La terre fait désormais l’objet d’une véritable convoitise et le secteur foncier est au centre d’une véritable polémique. Les autorités maliennes sont obligés de se concerter avec tous les intervenants afin de trouver la bonne recette pour assainir la question foncière, à travers une approche concertée et consensuelle, pour éviter toute explosion sociale. Heureusement, dit le ministre malien des Domaines de l’Etat et des Affaires foncières, mohamed Ali Bathily, aujourd’hui, les paysans ne se résignent plus aux décisions des spéculateurs, impliqués avec des corrompus. « Les gens comprennent désormais la loi et créent des associations qui s’opposent aux spéculateurs et refusent la violation de la loi », dit le ministre.
Paradoxalement, c’est l’administration qui essaie de contourner les décisions du gouvernement. Le ministre Bathily raconte comment le ministère a porté des plaintes de manière régulière concernant des terres à Bamako mais ces plaintes n’évoluent pas. « Ceux qui s’occupent généralement des dossiers bloquent les plaintes en misant sur le fait qu’au Mali, les ministres ne durent pas à leurs postes », dit-il. Ces mafieux ne veulent pas comprendre, selon le ministre, que ce problème ne le concerne pas en tant que personne. L‘objectif de son département, c’est d’avoir un contrôle plus strict sur les actes posés par l’administration et d’organiser le registre foncier pour donner à chacun ses droits et éviter des mainmises irrégulières aux dépens des paysans.
Des dépassements existent un peu partout au Mali. A Sikasso, 375 kilomètres au sud-est de Bamako, un titre foncier a été créé sur tout le village de Laminbambala pour le donner à une société. Laminbambala est le village voisin au camp militaire de Sikasso qui est le dernier bâtiment administratif de la ville. Le village existe depuis des lustres avec ses champs, son école, etc. Le village suivant, situé à 3 km de Laminbambala, a également été donné comme titre foncier. Le présumé titulaire du titre foncier a donné six mois à la population pour libérer les lieux et s’installer à 10 km loin du goudron, sans dédommagement, ni rien.
Face à tout cela, les autorités demandent aux paysans de résister. La stratégie gouvernementale consiste d’abord, à restituer les terres à leurs propriétaires en menant les procès contre les faux documents qui les leur retirent. Pendant que ces procès sont en cours, les propriétaires des terres continueront à les exploiter. Ensuite, le gouvernement fait des campagnes de sensibilisation pour expliquer aux gens que la loi donne à la personne le droit de se défendre.

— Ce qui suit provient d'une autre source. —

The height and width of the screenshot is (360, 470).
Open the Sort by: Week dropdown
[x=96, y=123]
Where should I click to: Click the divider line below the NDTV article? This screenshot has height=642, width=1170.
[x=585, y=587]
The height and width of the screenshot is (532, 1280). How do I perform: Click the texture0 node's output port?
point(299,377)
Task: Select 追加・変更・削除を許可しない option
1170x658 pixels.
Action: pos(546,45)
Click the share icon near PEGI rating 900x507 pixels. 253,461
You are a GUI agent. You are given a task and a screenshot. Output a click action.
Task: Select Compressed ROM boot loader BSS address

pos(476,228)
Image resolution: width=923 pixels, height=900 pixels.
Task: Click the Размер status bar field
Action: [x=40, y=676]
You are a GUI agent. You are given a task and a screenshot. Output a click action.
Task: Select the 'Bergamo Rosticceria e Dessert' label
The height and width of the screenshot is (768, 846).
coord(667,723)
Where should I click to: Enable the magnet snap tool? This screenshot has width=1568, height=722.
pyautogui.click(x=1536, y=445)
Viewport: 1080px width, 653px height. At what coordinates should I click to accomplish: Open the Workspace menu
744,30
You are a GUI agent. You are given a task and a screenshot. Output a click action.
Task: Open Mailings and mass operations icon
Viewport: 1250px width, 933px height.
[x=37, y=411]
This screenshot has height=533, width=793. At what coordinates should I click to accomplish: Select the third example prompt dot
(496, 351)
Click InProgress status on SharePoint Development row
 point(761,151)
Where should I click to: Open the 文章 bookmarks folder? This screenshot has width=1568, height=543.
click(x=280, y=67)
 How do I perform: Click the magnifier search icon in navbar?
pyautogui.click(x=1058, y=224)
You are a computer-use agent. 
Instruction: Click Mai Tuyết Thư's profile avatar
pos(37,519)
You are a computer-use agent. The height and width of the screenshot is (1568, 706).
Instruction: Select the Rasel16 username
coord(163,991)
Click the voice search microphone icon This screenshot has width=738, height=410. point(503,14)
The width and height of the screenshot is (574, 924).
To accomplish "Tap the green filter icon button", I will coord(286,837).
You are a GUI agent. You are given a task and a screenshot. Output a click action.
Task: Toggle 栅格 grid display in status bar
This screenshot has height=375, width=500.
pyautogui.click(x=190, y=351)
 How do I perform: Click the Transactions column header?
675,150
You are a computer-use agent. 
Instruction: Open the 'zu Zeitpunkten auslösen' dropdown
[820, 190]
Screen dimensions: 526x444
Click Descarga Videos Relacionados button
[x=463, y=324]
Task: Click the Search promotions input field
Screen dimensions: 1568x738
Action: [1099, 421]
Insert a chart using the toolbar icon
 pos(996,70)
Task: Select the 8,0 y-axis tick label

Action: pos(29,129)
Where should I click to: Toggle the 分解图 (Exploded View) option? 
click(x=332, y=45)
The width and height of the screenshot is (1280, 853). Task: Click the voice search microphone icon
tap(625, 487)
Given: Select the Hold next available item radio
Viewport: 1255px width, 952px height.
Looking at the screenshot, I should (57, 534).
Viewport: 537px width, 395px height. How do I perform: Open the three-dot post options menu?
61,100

La terre appartient au paysan. C’est pourquoi le gouvernement conseille aux paysans, que si quelqu’un vient les agresser en mettant des bornes sur leurs terres sans enquête préalable, de les enlever puisque les bornes sont la marque de la spoliation des terrains. S’il fait un forage, le gouvernement dit aux paysans de le boucher parce qu’ils ont le droit de défendre leurs terres.
Cette gabegie montre que beaucoup de travail reste à faire au Mali dans la numérisation de la base de données du Système d’Information cadastrale. Les statistiques montrent certes que 76.429 titres fonciers se trouvent déjà dans la base de données du Registre foncier urbain (RFU). La numérisation d’environ 35 000 titres fonciers des Bureaux des Domaines et du Cadastre de Bamako et de Kati, est également en cours. Mais, la situation est encore confuse, concernant la validité des titres eux-mêmes.
Le ministre mohamed Ali Bathily raconte une histoire pour montrer à quel point la situation est confuse. « Quand j’étais ministre de la Justice, j’ai vu un Monsieur à la retraite dont la maison a fait l’objet d’un titre foncier par un escroc. Ce dernier, porteur du titre, a contracté un crédit de 180 millions de Fcfa (270.000 Euros) à la banque qu’il n’a jamais remboursé. Un jour, des huissiers de justice, les représentants légaux de la banque et des acquéreurs se présentent chez le propriétaire de la maison pour mettre à exécution l’hypothèque faite par l’escroc. C’est comme ça que le propriétaire a appris que sa maison avait fait l’objet d’un titre foncier et qu’elle est hypothéquée. Il a piqué une crise cardiaque et en est mort », dit le ministre attristé par ce qui est arrivé à ce citoyen paisible.
Les propriétaires maliens sont donc appelés à beaucoup de vigilance concernant leurs biens. Beaucoup de travail reste à faire, notamment en ce qui concerne les terres tribales. « Mais, au moins, le gouvernement nous aide à protéger nos propriétés », dit Yakouba, un habitant de Laminbambala, qui a cru à un certain moment, il y a deux ans, qu’il allait perdre son petit verger.